You can use pyspark.sql.DataFrame.describe()
to get aggregate statistics like count, mean, min, max, and standard deviation for all columns where such statistics are applicable. (If you don't pass in any arguments, stats for all columns are returned by default)
df = spark.createDataFrame(
[(1, "a"),(2, "b"), (3, "a"), (4, None), (None, "c")],["id", "name"]
)
df.describe().show()
#+-------+------------------+----+
#|summary| id|name|
#+-------+------------------+----+
#| count| 4| 4|
#| mean| 2.5|null|
#| stddev|1.2909944487358056|null|
#| min| 1| a|
#| max| 4| c|
#+-------+------------------+----+
As you can see, these statistics ignore any null
values.
If you're using spark version 2.3, there is also pyspark.sql.DataFrame.summary()
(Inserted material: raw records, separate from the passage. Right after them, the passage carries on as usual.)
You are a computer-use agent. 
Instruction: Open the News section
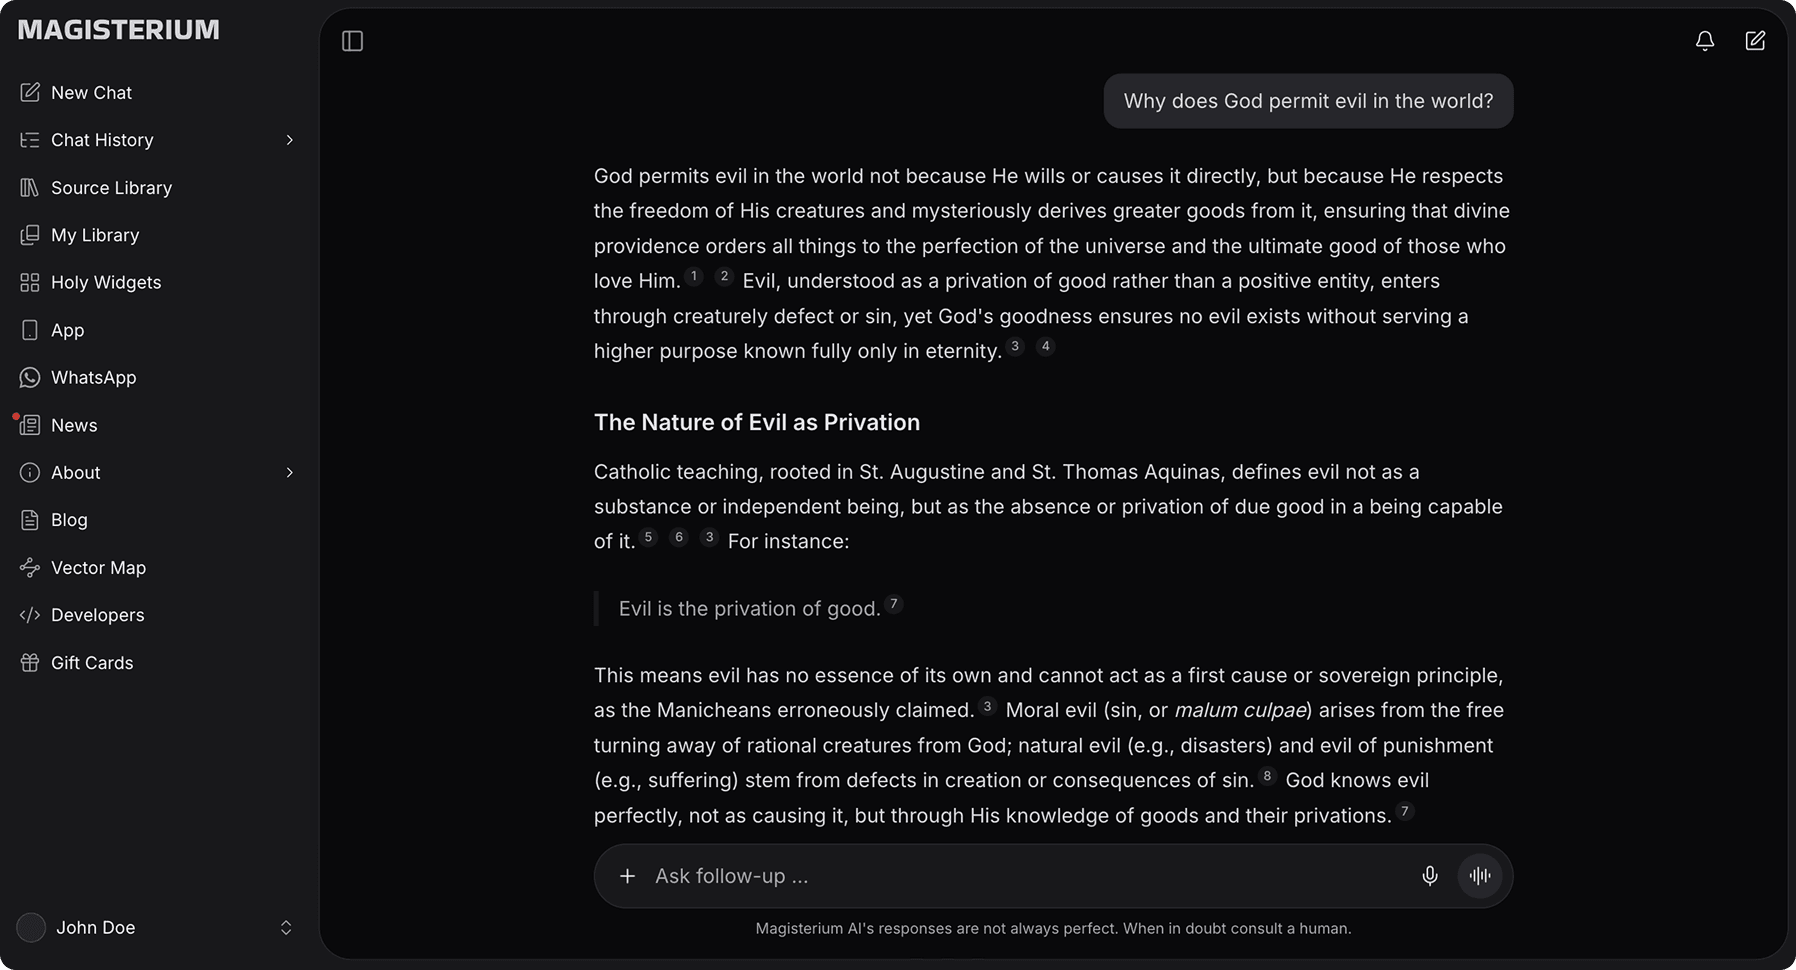point(74,425)
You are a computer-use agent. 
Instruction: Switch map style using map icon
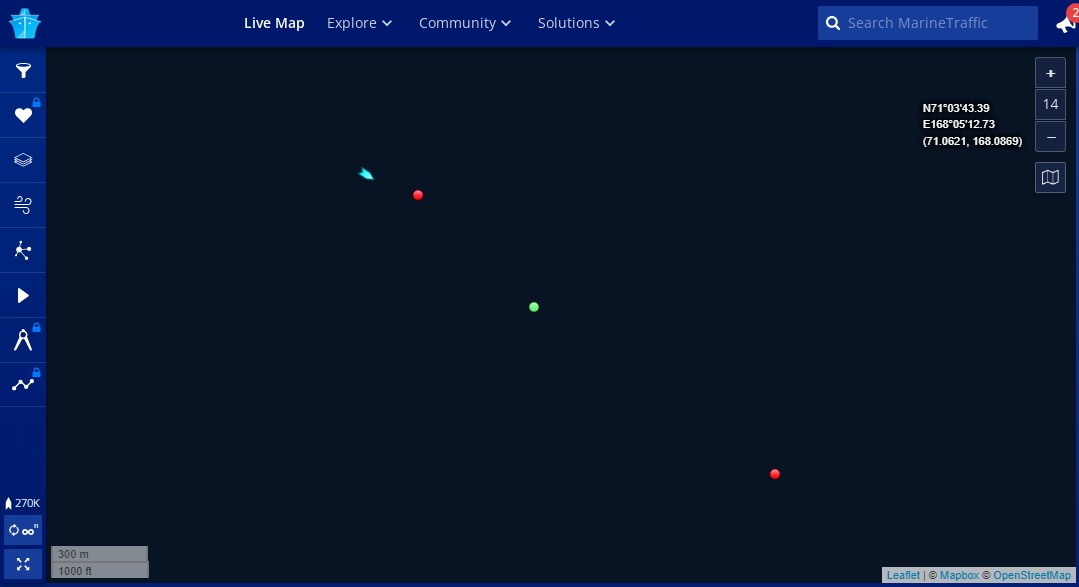pos(1050,177)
which supports the following aggregates:
count - mean - stddev - min - max - arbitrary approximate percentiles specified as a percentage (eg, 75%)
df.summary("count", "min", "max").show()
#+-------+------------------+----+
#|summary| id|name|
#+-------+------------------+----+
#| count| 4| 4|
#| min| 1| a|
#| max| 4| c|
#+-------+------------------+----+
If you wanted some other aggregate statistic for all columns, you could also use a list comprehension with pyspark.sql.DataFrame.agg()
. For example, if you wanted to replicate what you say Hive gives (distinct, max, min and nulls - I'm not sure what length and version mean):
import pyspark.sql.functions as f
from itertools import chain
agg_distinct = [f.countDistinct(c).alias("distinct_"+c) for c in df.columns]
agg_max = [f.max(c).alias("max_"+c) for c in df.columns]
agg_min = [f.min(c).alias("min_"+c) for c in df.columns]
agg_nulls = [f.count(f.when(f.isnull(c), c)).alias("nulls_"+c) for c in df.columns]
df.agg(
*(chain.from_iterable([agg_distinct, agg_max, agg_min, agg_nulls]))
).show()
#+-----------+-------------+------+--------+------+--------+--------+----------+
#|distinct_id|distinct_name|max_id|max_name|min_id|min_name|nulls_id|nulls_name|
#+-----------+-------------+------+--------+------+--------+--------+----------+
#| 4| 3| 4| c| 1| a| 1| 1|
#+-----------+-------------+------+--------+------+--------+--------+----------+
Though this method will return one row, rather than one row per statistic as describe()
and summary()
do.